Internet Marketing Glossary
Definition: TrustRank
TrustRank is a system for ranking web pages based on the "trustworthiness" of the various sources of links to those pages. TrustRank is also the numeric measure of this trustworthiness, used in search engine ranking and spam-detection algorithms. TrustRank has come to be viewed as the successor to PageRank, or at least a major refinement of it. It allows search engines to automatically gauge the probability that a particular page is legitimate, and to adjust rankings based on that probability.
TrustRank recognizes the superiority of human judges over algorithms in the task of separating "good" from "bad" web pages. The problem with using humans is one of scale — it's much too expensive to employ humans for large-scale spam-detection operations. The TrustRank algorithm makes some use of human judgement to select and evaluate a set of "seed" pages (the humans make a determination of whether or not each page in this seed set is spam or not, and pages identified as spam are removed from the set). The algorithm then examines the extended link structure of the "good" seed pages to determine if pages to which they link are also likely to be "good."
Good pages pass on some TrustRank to the pages to which they link. Like PageRank, TrustRank is attenuated at a distance, so that the measure of trust passed to each linked page is divided by the number of links on the linking page. PageRank is an element of the calculation of TrustRank, and some formulations of the TrustRank algorithm order sites by PageRank because "it is more important for us to correctly detect spam in high PageRank sites, since they will more often appear high in query result sets." This implies that the TrustRank algorithm is more effective at filtering out spam from websites with high PageRank values, and that TrustRank would not have as much application for judging websites with low PageRank (few inbound links). The authors themselves state as much.
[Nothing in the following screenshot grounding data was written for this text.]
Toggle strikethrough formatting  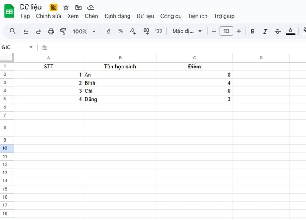coord(278,32)
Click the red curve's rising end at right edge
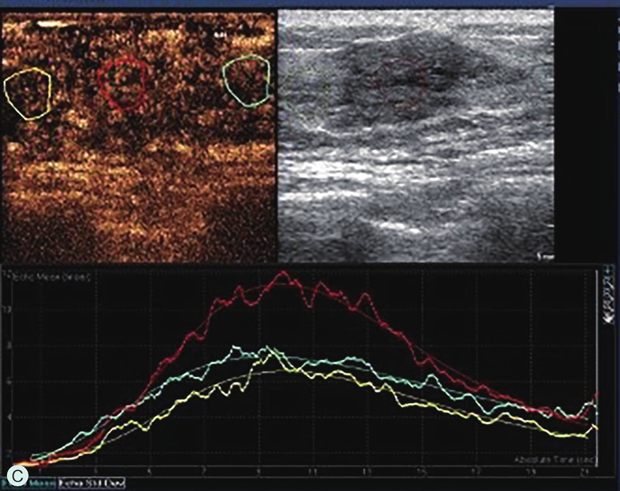This screenshot has width=620, height=491. click(x=597, y=394)

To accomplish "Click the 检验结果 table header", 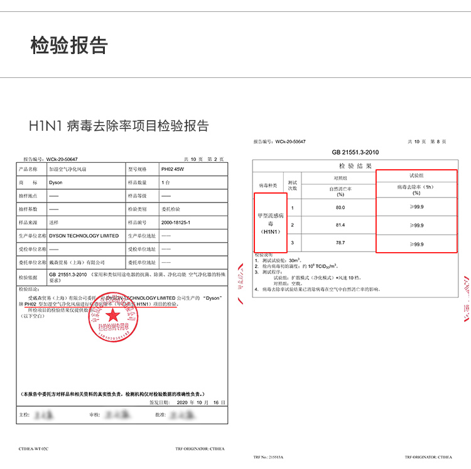I will coord(355,166).
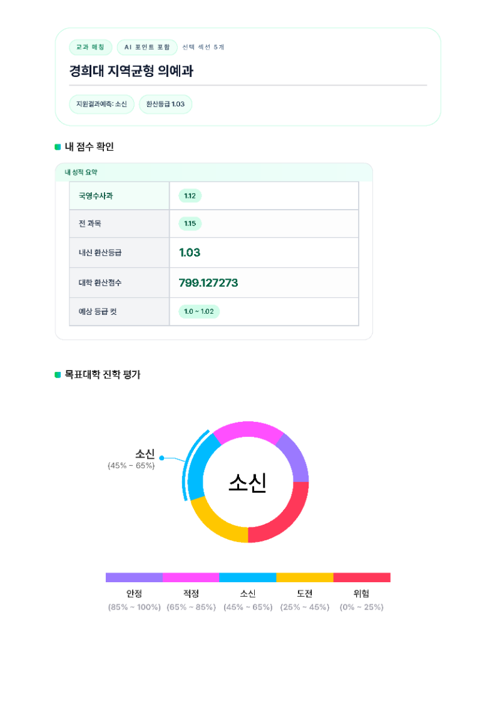Click the blue dot marker next to the 소신 callout
Image resolution: width=497 pixels, height=703 pixels.
161,458
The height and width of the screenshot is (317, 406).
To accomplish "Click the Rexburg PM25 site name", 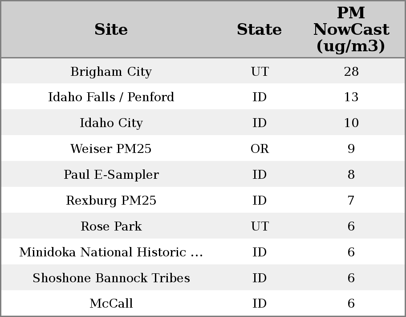I will 111,201.
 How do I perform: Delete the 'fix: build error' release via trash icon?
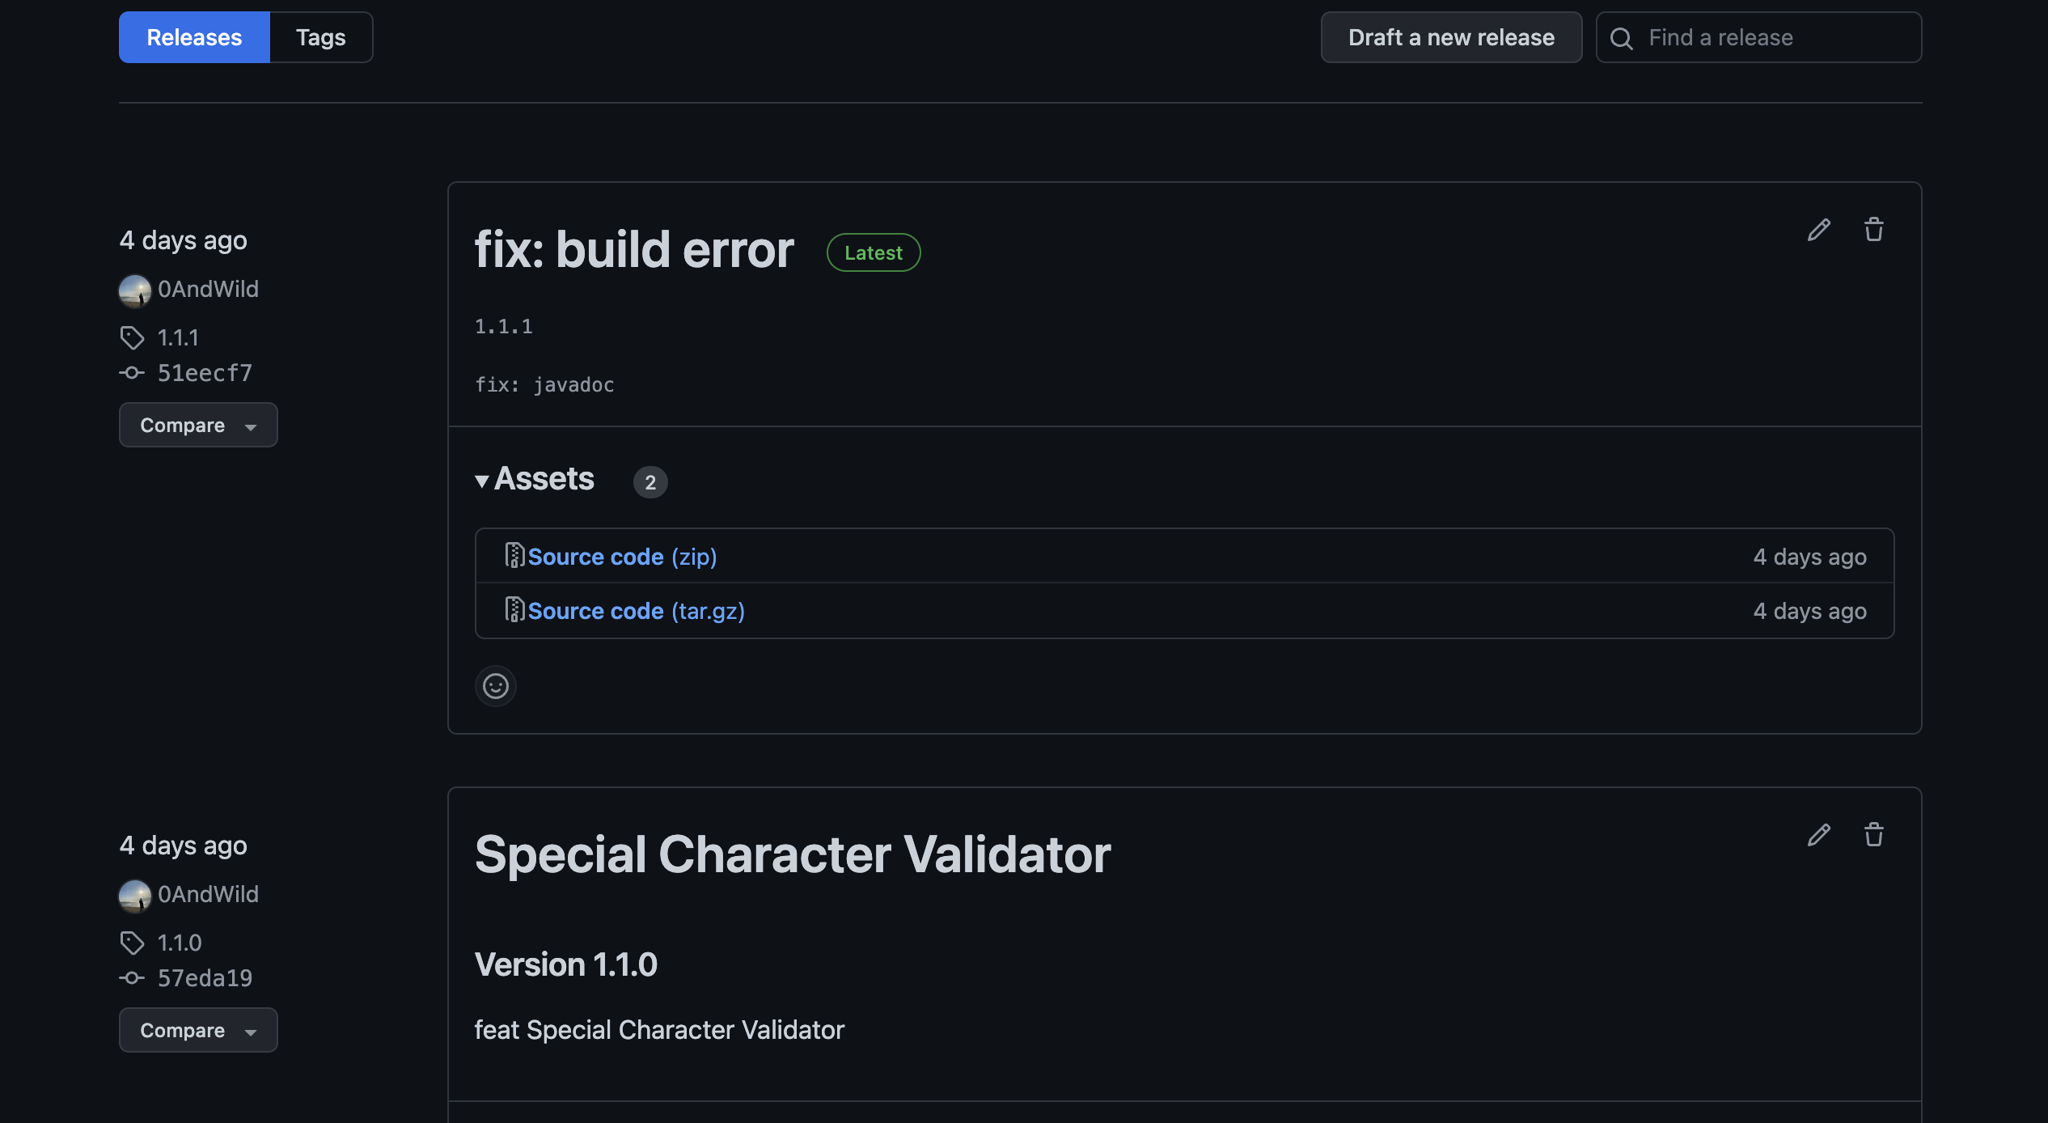point(1874,230)
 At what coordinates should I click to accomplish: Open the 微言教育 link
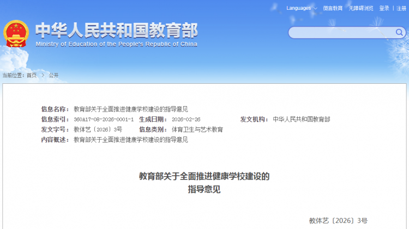[333, 8]
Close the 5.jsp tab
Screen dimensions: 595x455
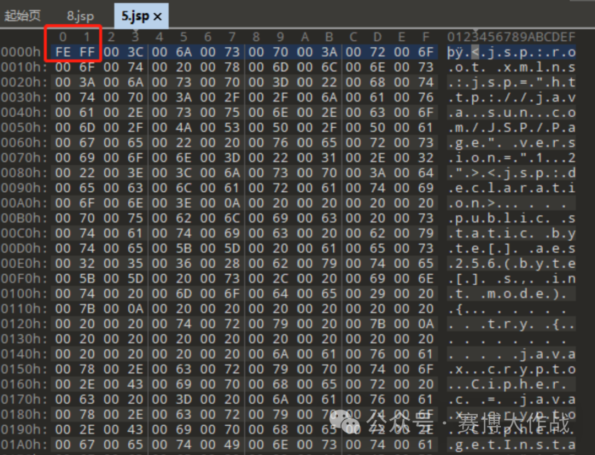point(158,17)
TrustRank, at least as it was evaluated in the original paper on the topic (from which the quotes on this page are taken), seems to be biased in favor of websites run by large corporations, governments, and universities, among others. This is because the authors were taking care to use only "highly trustworthy" websites in the seed set, so all the seed sites were subjected to the human spam review and also confirmed to be controlled by a "clearly identifiable authority (such as a governmental or educational institution or company)." In practice, this bias explains why links from certain "privileged" categories of websites are worth so much more than ordinary links.